Adam öldürmek suçundan sanık İsmail'in, TCY.nın 46/2. maddesi gereğince kapalı
 bir akıl hastanesinde bir yıldan aşağı olmamak üzere şifa buluncaya kadar
 muhafaza ve tedavi altına alınmasına, katılanlar lehine manevi tazminat tayin
 ve takdirine, nisbi harç ve yargılama giderinin sanıktan tahsiline ilişkin,
 (Kastamonu Ağır Ceza Mahkemesi)nce verilen 25.2.1993 gün, 163/26 sayılı
 kararın sanık vekili tarafından temyizi üzerine dosyayı inceleyen Yargıtay
 Birinci Ceza Dairesi, 3.2.1994 gün, 13/187 sayı ile; "Bir kamu ya da şahsi
 davada müdahilin şahsi haklarına ilişkin isteğinin hükme bağlanabilmesi için,
 sanığın müdahale olunan suçtan mahkumiyetine (CMUK. 358/1) karar verilmesi ve
 şahsi haklara ilişkin isteklerin duruşmanın uzamasını veya hükmün tehirini
 mucip olmaması (CMUK. 358/2) gerekir.

Mahkumiyet hükmünün; beraatın karşıtı olduğu (CMUK. 253/2) ve sanığa isnat
 olunan suçun sabit sayıldığını ifade eder olduğu içeriğinin ise; suçun kanuni
 unsurları ile tatbik olunan kanun maddelerini ve tayin olunan ceza miktarı
 gibi hususlardan teşekkül ettiği (CMUK. 260, 268) suçu işlediği sırada tam
 akli maluliyet halinde olduğu tıbben belirlenen faillere ceza tertip
 olunmayarak tıbben şifa buluncaya kadar MUHAFAZA ve TEDAVİ altında
 bulundurulma (TCK. 45/3) kararı verileceği her ne kadar bu durumun sanık
 açısından hürriyeti bağlayıcı cezaların sonuçlarına benzer nitelikte arz
 ettiği; ancak tahkikatın her aşamasında sulh veya duruşma hakimi tarafından
 verilebilmesi de nazara alınarak muhafaza ve tedavinin toplumu korumak ve
 suçluyu iyileştirmek amacına matuf bulunması karşısında bu kararın mahkumiyet
 kararı sayılamayacağı aksi halde; infaz tarzı, süresi, yeri ve infazın
 sonuçları (tekerrür vs.) zamanaşımları gibi sayılamayacak sonuçları
 bakımından cevaplandırılamayacak bir çok sorunlar çıkartacağı açıktır.

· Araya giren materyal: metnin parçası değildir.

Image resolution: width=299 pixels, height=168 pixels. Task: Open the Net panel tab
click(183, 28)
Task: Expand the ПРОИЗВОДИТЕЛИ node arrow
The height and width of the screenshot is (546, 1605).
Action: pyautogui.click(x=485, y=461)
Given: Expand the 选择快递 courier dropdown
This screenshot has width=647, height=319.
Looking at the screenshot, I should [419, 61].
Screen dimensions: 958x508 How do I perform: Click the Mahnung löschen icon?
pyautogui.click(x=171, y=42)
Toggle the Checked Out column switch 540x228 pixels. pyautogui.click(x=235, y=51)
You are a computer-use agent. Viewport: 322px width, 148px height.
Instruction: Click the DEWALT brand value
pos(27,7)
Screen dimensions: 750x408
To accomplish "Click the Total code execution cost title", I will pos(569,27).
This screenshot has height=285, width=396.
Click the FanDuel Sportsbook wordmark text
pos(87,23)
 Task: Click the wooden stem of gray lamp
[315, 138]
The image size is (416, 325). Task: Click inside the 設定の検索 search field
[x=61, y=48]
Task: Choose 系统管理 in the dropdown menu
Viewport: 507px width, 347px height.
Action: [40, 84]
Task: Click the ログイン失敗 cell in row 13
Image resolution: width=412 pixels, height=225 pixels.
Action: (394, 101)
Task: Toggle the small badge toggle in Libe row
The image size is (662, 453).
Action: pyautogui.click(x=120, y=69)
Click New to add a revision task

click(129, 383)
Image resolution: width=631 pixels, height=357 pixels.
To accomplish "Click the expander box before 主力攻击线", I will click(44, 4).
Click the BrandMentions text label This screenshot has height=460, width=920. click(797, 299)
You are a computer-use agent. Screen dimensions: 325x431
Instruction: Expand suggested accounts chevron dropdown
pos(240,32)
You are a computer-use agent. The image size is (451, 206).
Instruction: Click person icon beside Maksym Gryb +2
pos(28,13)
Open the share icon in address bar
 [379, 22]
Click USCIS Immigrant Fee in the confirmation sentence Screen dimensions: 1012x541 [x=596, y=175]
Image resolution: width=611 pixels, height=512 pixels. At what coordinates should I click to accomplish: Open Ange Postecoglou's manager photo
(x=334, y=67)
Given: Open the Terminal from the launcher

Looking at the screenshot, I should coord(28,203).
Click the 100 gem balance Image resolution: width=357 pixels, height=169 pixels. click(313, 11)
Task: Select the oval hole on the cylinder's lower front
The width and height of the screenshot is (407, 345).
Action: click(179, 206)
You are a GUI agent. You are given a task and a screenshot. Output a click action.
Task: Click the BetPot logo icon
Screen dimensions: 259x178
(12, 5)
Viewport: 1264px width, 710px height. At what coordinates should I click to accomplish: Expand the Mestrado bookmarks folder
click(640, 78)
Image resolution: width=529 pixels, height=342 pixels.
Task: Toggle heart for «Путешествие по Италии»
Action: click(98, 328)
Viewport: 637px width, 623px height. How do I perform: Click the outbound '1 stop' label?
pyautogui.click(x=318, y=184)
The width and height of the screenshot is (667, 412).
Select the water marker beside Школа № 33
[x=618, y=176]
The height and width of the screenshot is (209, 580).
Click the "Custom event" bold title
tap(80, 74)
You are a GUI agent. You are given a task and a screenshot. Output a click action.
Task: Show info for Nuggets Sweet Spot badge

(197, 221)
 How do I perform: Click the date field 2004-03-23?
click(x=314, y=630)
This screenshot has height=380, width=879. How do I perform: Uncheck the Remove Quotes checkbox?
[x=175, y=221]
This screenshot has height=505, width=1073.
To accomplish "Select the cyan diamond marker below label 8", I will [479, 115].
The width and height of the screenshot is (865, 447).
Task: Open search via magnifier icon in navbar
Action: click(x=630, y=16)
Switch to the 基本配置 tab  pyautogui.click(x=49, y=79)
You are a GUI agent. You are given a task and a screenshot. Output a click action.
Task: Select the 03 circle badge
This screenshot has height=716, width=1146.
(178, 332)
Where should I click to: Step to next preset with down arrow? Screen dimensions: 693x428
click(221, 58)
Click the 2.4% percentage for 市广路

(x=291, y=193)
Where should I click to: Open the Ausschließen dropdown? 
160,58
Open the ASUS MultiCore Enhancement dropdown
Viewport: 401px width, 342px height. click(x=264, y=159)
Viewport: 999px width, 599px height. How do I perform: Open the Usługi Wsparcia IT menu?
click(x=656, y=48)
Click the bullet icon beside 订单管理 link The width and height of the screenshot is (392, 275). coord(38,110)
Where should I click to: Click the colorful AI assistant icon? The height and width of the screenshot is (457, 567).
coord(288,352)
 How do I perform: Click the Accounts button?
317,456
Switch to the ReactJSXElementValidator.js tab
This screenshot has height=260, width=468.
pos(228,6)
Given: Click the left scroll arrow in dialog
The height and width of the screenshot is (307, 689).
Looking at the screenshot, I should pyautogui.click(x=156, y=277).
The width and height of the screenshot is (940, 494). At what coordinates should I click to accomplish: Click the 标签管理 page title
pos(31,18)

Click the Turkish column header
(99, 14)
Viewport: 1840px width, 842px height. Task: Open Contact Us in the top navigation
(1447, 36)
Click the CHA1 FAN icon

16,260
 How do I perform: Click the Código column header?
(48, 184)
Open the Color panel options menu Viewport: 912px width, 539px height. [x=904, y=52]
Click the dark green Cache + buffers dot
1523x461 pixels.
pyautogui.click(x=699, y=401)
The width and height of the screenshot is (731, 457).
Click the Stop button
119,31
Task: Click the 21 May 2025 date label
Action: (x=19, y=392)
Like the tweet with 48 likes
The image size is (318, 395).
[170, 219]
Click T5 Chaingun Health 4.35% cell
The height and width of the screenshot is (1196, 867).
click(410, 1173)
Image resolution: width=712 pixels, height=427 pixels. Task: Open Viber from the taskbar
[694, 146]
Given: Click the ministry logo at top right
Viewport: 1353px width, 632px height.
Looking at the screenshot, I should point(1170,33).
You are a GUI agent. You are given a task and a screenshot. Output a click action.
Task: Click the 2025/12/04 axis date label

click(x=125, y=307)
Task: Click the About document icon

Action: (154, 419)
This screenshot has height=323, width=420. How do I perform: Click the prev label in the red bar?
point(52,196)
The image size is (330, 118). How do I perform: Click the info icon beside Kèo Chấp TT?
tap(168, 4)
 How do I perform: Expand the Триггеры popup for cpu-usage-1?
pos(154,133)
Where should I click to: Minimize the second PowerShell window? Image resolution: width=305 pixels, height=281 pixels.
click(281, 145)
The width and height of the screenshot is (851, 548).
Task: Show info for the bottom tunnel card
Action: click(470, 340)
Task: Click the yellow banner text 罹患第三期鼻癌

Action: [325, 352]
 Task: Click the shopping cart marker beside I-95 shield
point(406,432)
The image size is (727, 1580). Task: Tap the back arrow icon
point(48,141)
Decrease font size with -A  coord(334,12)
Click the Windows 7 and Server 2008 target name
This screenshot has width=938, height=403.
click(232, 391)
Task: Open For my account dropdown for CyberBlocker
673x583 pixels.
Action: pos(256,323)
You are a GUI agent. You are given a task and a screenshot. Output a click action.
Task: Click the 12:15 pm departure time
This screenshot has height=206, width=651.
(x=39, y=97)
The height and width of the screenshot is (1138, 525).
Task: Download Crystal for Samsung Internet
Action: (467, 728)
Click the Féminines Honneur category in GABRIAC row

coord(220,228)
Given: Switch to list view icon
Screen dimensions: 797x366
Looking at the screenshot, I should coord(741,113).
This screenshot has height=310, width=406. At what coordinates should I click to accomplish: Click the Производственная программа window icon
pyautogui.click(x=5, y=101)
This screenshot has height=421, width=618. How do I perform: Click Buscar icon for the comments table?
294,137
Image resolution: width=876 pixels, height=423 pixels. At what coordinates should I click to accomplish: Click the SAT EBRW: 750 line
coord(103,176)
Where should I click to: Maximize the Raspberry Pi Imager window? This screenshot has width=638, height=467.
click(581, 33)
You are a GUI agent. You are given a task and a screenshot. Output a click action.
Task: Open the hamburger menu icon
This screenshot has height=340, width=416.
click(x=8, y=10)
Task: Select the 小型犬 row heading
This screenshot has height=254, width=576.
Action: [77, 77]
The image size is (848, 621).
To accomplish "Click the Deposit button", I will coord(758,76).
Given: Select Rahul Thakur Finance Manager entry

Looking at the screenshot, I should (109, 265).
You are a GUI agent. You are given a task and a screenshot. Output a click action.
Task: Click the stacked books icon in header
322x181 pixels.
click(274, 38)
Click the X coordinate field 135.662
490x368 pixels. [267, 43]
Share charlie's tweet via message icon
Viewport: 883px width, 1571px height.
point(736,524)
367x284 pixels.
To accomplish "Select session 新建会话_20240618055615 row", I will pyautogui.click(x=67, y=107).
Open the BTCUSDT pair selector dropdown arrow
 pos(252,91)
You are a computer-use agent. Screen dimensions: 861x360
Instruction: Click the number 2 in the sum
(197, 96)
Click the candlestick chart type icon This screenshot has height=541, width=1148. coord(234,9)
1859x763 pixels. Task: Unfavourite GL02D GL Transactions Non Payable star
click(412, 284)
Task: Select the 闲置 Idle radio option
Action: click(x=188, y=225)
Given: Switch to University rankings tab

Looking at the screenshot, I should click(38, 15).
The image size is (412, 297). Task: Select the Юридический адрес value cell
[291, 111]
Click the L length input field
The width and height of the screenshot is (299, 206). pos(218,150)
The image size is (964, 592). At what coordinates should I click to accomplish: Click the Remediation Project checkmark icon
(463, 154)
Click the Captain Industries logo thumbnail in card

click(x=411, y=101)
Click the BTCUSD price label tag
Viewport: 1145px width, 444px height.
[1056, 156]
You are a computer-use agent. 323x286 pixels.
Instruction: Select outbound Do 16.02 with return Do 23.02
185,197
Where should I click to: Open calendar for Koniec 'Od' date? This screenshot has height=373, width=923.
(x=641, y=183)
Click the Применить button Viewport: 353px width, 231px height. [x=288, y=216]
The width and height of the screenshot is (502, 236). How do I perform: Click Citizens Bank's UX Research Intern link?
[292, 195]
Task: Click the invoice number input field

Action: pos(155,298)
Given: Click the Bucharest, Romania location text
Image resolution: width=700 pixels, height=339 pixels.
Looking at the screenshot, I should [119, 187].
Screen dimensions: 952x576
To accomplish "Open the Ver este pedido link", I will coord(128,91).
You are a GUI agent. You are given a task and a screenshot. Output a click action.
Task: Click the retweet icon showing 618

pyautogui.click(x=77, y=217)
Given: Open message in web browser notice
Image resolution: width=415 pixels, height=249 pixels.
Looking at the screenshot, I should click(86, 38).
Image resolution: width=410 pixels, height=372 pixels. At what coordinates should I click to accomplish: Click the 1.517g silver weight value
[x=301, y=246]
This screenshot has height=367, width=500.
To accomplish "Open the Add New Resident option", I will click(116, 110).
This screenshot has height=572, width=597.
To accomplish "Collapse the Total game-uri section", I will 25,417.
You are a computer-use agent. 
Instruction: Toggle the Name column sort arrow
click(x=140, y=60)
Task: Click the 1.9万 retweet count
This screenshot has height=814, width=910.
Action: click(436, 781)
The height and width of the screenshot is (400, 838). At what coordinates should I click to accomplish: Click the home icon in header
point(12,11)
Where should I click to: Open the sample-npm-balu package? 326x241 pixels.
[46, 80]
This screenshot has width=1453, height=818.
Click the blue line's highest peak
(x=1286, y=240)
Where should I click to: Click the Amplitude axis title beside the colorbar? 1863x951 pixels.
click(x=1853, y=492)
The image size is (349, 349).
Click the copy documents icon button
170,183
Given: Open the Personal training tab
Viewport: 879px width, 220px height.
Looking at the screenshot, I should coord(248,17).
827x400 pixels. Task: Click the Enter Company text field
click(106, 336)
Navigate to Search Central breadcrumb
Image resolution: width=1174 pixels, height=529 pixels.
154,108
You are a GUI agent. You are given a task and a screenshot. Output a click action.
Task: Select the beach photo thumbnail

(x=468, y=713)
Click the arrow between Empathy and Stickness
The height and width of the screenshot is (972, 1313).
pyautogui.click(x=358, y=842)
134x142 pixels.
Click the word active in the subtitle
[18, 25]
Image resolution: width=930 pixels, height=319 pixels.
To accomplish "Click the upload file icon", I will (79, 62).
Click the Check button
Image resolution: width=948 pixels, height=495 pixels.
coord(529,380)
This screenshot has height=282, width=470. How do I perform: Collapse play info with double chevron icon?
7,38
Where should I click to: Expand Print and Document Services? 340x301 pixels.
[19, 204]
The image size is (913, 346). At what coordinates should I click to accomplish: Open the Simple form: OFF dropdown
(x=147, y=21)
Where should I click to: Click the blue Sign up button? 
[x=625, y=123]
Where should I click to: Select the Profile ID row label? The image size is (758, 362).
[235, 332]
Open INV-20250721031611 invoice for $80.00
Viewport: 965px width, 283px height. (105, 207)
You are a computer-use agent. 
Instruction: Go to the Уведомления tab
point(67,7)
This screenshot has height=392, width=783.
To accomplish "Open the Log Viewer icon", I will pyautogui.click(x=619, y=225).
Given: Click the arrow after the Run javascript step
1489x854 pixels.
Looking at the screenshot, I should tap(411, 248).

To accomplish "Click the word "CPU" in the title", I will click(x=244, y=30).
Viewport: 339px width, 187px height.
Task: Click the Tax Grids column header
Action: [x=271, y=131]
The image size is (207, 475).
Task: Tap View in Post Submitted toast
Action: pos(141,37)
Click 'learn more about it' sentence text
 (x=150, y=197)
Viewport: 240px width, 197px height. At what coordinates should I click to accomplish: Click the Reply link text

Bu itibarla; TCK.nun 46. madde uyarınca hakkında mahkumiyet kararı kurulmayan
 sanık aleyhine ceza yargılaması yapan mahkemenin müdahilin, maddi ve manevi
 tazminat talebi hususunun hukuk mahkemesine başvurmak hakkını mahfuz tutması
 gerekirken yazılı şekilde tazminata karar verilmesi" isabetsizliğinden
 bozulmasına; "Fiili işlediği zaman tam akıl hastalığına musap olan kişinin
 TCK.nun 46.maddesi uyarınca tedavi ve müşahadesine hükmedilebilmesi için
 eylemi işlediğinin sübutu, suç tipinin saptanması ve bu tipin ağır hapsi
 gerektirir nitelikte olup olmadığının belirlenmesi gerekmektedir. Akıl
 hastaları hakkında hükmedilecek tedavi ve muhafaza tedbirinin CMUK.nun 358.
 maddesinde yazılı türden bir mahkumiyet hükmü olduğu öğretide kabul
 edilmiştir.

Hazırlık soruşturmasında Sulh Hakiminin bu tedbire hükmedebilme yetkisi ile
 donatılması, akıl hastasının acil tedavisine ve çevresine verebileceği
 zararın geciktirilmeden önlenmesine yöneliktir. Bu yetkinin hazırlık
 soruşturmasında dahi kullanılabilir oluşuna dayanılarak tedbirin mahkumiyet
 sayılamayacağı neticesine varılamaz.

Tedavi ve müşahade kararı CMUY.nın 358. maddesine göre mahkumiyet niteliği
 taşıdığından davaya katılan lehine maddi ve manevi tazminata hükmedilmesi
 gerekir" karşı oyu ile ve oyçokluğuyla karar vermiştir.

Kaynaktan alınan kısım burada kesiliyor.